Our Voyage to New Zealand Per the Tornado (by a Glasgow Emigrant) Glasgow Herald December 19, 1859

 August 4. Passed 3 rocks near the island Trunade, called the Marlin Vus Rocks.
 Campbell, Alexander. Letters and papers, 1859 - 1870. Auckland War Memorial Museum Library. MS 50

Aug 4th. We rise to welcome the smooth and cheerful breeze by which we were making agreeable progress. The ship rides very steady although at a moderate rate. The morning was dull and cloudy betokening rain which came like the falling mist and only endured for a short while. At 8 o'clock this morning we were said to be about 60 miles from land. The barren isthmus of Trinidada lay between us and the South American coast. After breakfast we were said to be in sight of land but we found it to be some rocks ahead at some 8 or 10 miles distance and scarcely discernable for the dense fog which hung about them as if to curtain their dangerous appearance from our view. About noon the clouds and mist cleared away and the rocks could be seen for two hours.
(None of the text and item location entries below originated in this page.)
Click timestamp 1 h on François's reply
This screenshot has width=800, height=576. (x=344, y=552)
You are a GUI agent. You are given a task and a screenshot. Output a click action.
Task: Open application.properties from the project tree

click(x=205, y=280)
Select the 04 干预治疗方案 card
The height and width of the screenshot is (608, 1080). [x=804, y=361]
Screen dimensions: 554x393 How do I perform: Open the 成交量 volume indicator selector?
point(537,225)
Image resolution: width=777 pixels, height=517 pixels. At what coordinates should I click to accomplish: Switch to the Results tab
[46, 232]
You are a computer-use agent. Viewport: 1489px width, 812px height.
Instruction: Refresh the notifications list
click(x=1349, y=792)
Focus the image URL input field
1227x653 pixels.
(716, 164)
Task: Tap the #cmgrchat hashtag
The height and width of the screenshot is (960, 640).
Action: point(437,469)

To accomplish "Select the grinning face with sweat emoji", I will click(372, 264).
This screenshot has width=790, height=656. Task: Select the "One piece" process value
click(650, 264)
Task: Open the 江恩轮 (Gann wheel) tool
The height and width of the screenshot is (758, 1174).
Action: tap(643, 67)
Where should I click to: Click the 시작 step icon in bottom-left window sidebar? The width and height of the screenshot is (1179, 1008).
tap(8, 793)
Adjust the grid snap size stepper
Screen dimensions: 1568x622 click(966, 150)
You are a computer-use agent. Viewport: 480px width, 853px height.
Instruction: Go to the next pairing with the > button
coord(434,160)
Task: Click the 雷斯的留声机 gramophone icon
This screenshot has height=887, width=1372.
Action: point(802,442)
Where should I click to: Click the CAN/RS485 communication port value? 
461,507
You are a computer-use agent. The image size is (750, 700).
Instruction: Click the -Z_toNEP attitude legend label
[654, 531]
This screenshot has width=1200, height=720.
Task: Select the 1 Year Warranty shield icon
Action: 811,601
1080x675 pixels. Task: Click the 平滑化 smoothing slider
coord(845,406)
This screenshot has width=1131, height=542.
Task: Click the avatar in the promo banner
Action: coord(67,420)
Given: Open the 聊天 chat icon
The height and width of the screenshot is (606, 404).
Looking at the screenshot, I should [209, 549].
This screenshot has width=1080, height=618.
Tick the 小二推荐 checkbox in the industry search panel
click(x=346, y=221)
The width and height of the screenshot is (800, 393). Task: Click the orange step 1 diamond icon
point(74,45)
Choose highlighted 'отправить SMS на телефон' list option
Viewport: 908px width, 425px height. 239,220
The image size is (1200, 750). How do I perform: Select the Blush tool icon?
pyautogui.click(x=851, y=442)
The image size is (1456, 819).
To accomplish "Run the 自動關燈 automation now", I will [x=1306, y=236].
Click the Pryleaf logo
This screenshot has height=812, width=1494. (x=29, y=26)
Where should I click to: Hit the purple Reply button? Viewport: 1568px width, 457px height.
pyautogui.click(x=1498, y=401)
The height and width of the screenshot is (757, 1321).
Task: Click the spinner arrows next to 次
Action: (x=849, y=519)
They are called Martin Bass rocks (I am told) on account of a French man being buried there. They appear in three peaks, the first (we guess) would be above an hundred feet high although at this distance it only looks like a good large haycock. The next has a square front probably six to eight hundred feet long and about three hundred feet high. The NW end looks to be perpendicular with the top moderately level while the other end appears rugged and capable of ascent. A few feet from this end we saw a spiral rock like some ancient obelisk which if not scientifically designed to register each passing hour still it may bear (although in character rude and unintelligible) some memorial of loved ones who have perished on their fearful breakers and this the only tablet that marks the spot where the brave one met his fate. At first sight it (the spire) might have been taken for a member of the human species whom some fragment of a wreck had landed at the base of these rocks and who was still looking out for some messenger of mercy by whose timely appearance he might be delivered from his perilous position. The third peak appeared like a large dome pretty well shaped and we think would be about two hundred feet high and perhaps a thousand feet from the other with sea all around them so that we might have sailed behind them and sighted the rocks on our left and Trinidada on our right. Some foul air escaped or let off today from a pestilential clod (?) annoying all near. This has been the case two or three times during the voyage and coming from a member of the fair sex. It is the more disgusting but only proves that a woman in drink can do or say anything that's bad (?)
Booth, Thomas. Papers, 1857 - 1859. Auckland War Memorial Museum Library. MS 2002/56.